Table 1: Dielectric constants of various common materials.

Material	$K$
Vacuum	1
Air	1.00059
Water	80
Paper	3.5
Pyrex	4.5
Teflon	2.1

The formula for the capacitance of a dielectric-filled parallel plate capacitor is

$$C = \frac{\epsilon\,A}{d},$$ (109)

where

$$\epsilon = K\,\epsilon_0$$ (110)

is called the permittivity of the dielectric material between the plates. Note that the permittivity $\epsilon$ of a dielectric material is always greater than the permittivity of a vacuum $\epsilon_0$

How do we explain the reduction in voltage which occurs when we insert a dielectric between the plates of a vacuum-filled parallel plate capacitor? Well, if the voltage difference between the plates is reduced then the electric field between the plates must be reduced by the same factor. In other words, the electric field $E_0$ generated by the charge stored on the capacitor plates must be partially canceled out by an opposing electric field $E_1$ generated by the dielectric itself when it is placed in an external electric field. What is the cause of this opposing field? It turns out that the opposing field is produced by the polarization of the constituent molecules of the dielectric when they are placed in an electric field (see Sect. 3.4). If $E_0$ is sufficiently small then the degree of polarization of each molecule is proportional to the strength of the polarizing field $E_0$. It follows that the strength of the opposing field $E_1$ is also proportional to $E_0$. In fact, the constant of proportionality is $1-1/K$, so $E_1 = (1-1/K)\,E_0$. The net electric field between the plates is $E_0 - E_1 = E_0/K$. Hence, both the field and voltage between the plates are reduced by a factor $K$ with respect to the vacuum case. In principle, the dielectric constant $K$ of a dielectric material can be calculated from the properties of the molecules which make up the material. In practice, this calculation is too difficult to perform, except for very simple molecules. Note that the result that the degree of polarization of a polarizable molecule is proportional to the external electric field-strength $E_0$ breaks down if $E_0$ becomes too large (just as Hooke's law breaks down if we pull too hard on a spring). Fortunately, however, the field-strengths encountered in conventional laboratory experiments are not generally large enough to invalidate this result.

We have seen that when a dielectric material of dielectric constant $K$ is placed in the uniform electric field generated between the plates of a parallel plate capacitor then the material polarizes, giving rise to a reduction of the field-strength between the plates by some factor $K$. Since there is nothing particularly special about the electric field between the plates of a capacitor, we surmise that this result is quite general. Thus, if space is filled with a dielectric medium then Coulomb's law is rewritten as

$$f = \frac{q\,q'}{4\pi\epsilon\,r^2},$$ (111)

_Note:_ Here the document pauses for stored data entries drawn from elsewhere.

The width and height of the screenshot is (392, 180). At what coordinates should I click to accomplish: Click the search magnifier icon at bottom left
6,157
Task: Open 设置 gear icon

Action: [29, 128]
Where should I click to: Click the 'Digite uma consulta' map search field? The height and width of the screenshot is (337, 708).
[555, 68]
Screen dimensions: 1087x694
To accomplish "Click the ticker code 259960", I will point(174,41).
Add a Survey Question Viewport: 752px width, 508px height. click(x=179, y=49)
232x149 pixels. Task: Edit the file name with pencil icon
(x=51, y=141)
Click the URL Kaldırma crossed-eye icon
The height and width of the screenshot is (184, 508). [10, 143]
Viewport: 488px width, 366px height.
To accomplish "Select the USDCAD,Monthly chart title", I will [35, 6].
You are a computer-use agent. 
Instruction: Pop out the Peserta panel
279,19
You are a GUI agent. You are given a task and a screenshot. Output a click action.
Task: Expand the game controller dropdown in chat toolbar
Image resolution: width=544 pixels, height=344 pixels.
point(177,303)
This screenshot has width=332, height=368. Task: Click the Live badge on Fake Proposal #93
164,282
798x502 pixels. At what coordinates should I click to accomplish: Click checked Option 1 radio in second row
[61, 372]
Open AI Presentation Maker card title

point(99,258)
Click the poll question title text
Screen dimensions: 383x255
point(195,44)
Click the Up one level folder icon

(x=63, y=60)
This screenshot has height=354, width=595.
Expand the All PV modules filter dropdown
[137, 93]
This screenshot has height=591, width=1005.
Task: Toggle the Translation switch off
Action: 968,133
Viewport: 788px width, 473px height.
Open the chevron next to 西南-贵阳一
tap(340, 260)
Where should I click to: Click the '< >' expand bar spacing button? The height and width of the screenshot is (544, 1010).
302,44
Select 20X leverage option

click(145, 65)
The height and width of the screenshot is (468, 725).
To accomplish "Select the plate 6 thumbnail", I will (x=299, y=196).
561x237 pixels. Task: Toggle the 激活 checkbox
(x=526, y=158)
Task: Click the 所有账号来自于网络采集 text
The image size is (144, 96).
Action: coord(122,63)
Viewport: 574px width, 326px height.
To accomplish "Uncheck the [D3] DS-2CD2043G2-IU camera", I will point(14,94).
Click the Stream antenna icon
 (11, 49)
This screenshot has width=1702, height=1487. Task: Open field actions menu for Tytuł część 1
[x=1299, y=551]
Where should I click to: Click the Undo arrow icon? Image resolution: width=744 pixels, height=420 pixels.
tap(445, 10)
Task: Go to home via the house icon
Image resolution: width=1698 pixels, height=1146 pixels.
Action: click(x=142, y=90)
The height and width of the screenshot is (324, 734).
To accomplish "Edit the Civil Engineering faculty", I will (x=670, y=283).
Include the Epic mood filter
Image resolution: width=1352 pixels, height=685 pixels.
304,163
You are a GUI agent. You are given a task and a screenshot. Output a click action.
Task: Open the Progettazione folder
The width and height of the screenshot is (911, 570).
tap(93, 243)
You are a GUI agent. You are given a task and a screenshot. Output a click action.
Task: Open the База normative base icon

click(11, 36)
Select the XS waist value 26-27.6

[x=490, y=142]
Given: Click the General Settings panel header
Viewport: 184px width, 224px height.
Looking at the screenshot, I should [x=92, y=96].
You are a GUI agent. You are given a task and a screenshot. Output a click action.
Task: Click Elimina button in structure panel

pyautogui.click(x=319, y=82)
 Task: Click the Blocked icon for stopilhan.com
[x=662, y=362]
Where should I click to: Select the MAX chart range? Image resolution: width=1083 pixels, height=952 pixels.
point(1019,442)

and the formula for the electric field generated by a point charge becomes

$$E = \frac{q}{4\pi\epsilon\, r^2},$$ (112)

etc. Clearly, in a dielectric medium, the laws of electrostatics take exactly the same form as in a vacuum, except that the permittivity of free space $\epsilon_0$ is replaced by the permittivity $\epsilon= K\,\epsilon_0$ of the medium. Dielectric materials have the general effect of reducing the electric fields and potential differences generated by electric charges. Such materials are extremely useful because they inhibit breakdown. For instance, if we fill a parallel plate capacitor with a dielectric material then we effectively increase the amount of charge we can store on the device before breakdown occurs.